_EXCERPT TO READ_
This review covers where the Aura still delivers and where the market has moved past it. We measured heat-up times, ran the battery flat, and used the mouthpiece across two weeks of regular sessions.
What's in the Box
The Aura ships with a complete starter kit. Inside the red retail box you get the vaporizer, a micro-USB charging cable, a stainless steel stirring tool, a cleaning brush, spare screens, a concentrate pod for wax and oil, and a printed manual.

Spare screens matter here. The mouthpiece screen clogs with resin faster than larger session vapes, so plan on rotating screens every few weeks. The packing tool is functional but small. We swapped it out for a longer dab tool within the first week.
Build quality and materials
The Aura is 147 mm tall, 28 mm wide, and weighs 100 g. The body uses a rubberized plastic shell with a ribbed grip section, and the ceramic heating chamber sits inside. The mouthpiece, the cap, and most external surfaces are plastic.

_MATERIAL PROVIDED_
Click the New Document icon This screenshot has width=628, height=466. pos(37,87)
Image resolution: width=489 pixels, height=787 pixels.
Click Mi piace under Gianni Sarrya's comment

_SET TASKS_
1. Translate this sentence from the Aura vaporizer review into Spanish: "The Aura ships with a complete starter kit."
2. Write the next few sentences of the Aura vaporizer review, picking up after its last sentence on build quality and materials.

_OUTPUTS BY TASK_
1. El Aura viene con un kit de inicio completo.

2.
The all-plastic construction does have a trade-off. The plastic mouthpiece cap can develop cracks under regular heat cycling. We noticed hairline cracks forming after about two weeks of daily use. Flowermate sells replacement caps at a low cost, so it's an easy fix, but worth knowing before you buy. The mouthpiece also transfers heat during longer sessions above 200°C, so pacing your draws helps keep things comfortable.
The OLED display is the bright spot in the build. It shows the target temperature, current temperature, and battery level in clean digits, and it stays readable in most lighting. The three buttons (power plus up and down) have decent tactile feedback. Nothing rattles, and the device feels solid in the hand despite the plastic shell.